In the US at least, your 21st birthday is generally your last achievement “happy to get older” birthday. At that point you can drink, smoke, gamble, and do whatever, where allowed.
Turning 25 used to be a bit of a goal. There were a couple quiet unlocks, like the ability to rent a car without it being a huge hassle, that came with the age, but some of those have passed away since I turned 25. Then, after most of your life looking forward to being older, there is often some euphoria momentum left. But at some point you realize that you’re just getting old and the years begin to weigh on you, and you start to feel your age and wonder if it wasn’t a mistake to be in such a hurry to get there.
So there are no fun analogies for EverQuest turning 22 today. Their official Discord channel still has the 20 year anniversary logo up, which kind of proves my point I guess. That is a hell of a run, but like me, the game does show its age as soon as you look at it.
Even though the game’s youth is behind it, EverQuest is still moving ahead, still holding players and making money according to insights we received late last year.
It is also the most profitable game in Daybreak’s portfolio.
Not bad for a game that old. A solid title and certainly in no danger of getting the SOE sunset treatment. Enad Global 7 continues to highlight Daybreak titles in their presentations even as the continue scooping up more studios.
However, happy talk and banner positions can only take you so far. The game’s future lays with its new Swedish masters, and we don’t really know what that means yet. We’re still in the honeymoon period. It has been just over three months since the acquisition of Daybreak was announced, and that only closed at the end of December. That isn’t a lot of time to have an impact… or a positive one. There has been plenty of time to get the Gamigo treatment of slashing staff and crushing expectations, so perhaps we can breath easy on that front for the moment.
The question still remains about what the future holds for EverQuest and other titles in the Daybreak stable. The Daybreak era was something of a trauma at times for some titles. There was the bloodletting at SOE that was, in hindsight, a clearing of the decks for the sale of the division, the cancellation of EverQuest Next and the closing of Landmark, and the fumbling of H1Z1 after they briefly had a hit on their hands, along with the lies, half truths, and long awkward silences that became the hallmark of the Jason Epstein team.
But, in that era, the Norrath team quietly flourished. There was an initial stumble when the declared an end to expansions in favor of smaller bites of DLC in the form of adventure packs, but community push back got annual expansions back in the plan. And since then they have chugged along putting out an expansion for both EverQuest and EverQuest II every Q4 along with mid-cycle game updates and holiday revamps and special servers.
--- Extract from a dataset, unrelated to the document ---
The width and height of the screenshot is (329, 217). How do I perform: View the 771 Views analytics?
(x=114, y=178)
The time hasn’t been without its missteps… a vocal core of EQII fans remain a surly and restive bunch… and there have been layoffs and server issues and games down for a couple or days, but for the most part the games have carried on doing what they do without any real fear that they’ll be closed or reworked in some crazy, right angles to reality sort of way.
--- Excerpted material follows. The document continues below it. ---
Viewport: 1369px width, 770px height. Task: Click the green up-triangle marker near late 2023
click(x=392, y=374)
Let me reiterate: A paid expansion every year for both titles.
That is kind of an amazing rate of content growth in the genre. EverQuest has had 27 paid expansions, and EverQuest II has had 16. (I don’t think Age of Discovery, which brought in free to play, was a paid expansion. Was it?)
Companies don’t keep doing that unless they are making money on it. Having the luxury of doing expansions is a sign of success, and not a lot of other titles have even come close.
So the question is whether or not EG7 will continue down that path, perhaps nurturing the Norrath titles to allowing them some additional resources for projects to enhance and update the aging titles.
Or does EG7 have other plans?
Their jump into video games through acquisition has an end goal somewhere beyond “let’s be a company that owns a bunch of video game studios!” Some bright person in the board room has a series of steps up on a white board that ends with, “Profit!”
What does this mean for Norrath? The latest EG7 purchase was of Innova, a company that localized MMOs for the Russian market and runs a number of them there. That seems like a move to expand more of their titles there, though EQII at least already has a Russian server. (Did Innova do that work?)
And even that seems like a stepping stone, not an end goal.
One has to wonder if the golden age of EverQuest might be over or if some new horizon beckons that will see it flourish even more so. People are usually done growing by the time they turn 22, at least in physical height, and video game years are more like dog years than people years, making EQ a very old game indeed. We will have to see if EQ7 has a fountain of youth up its sleeve or if the retirement home might be in the offing. The Gamigo route is always a threat.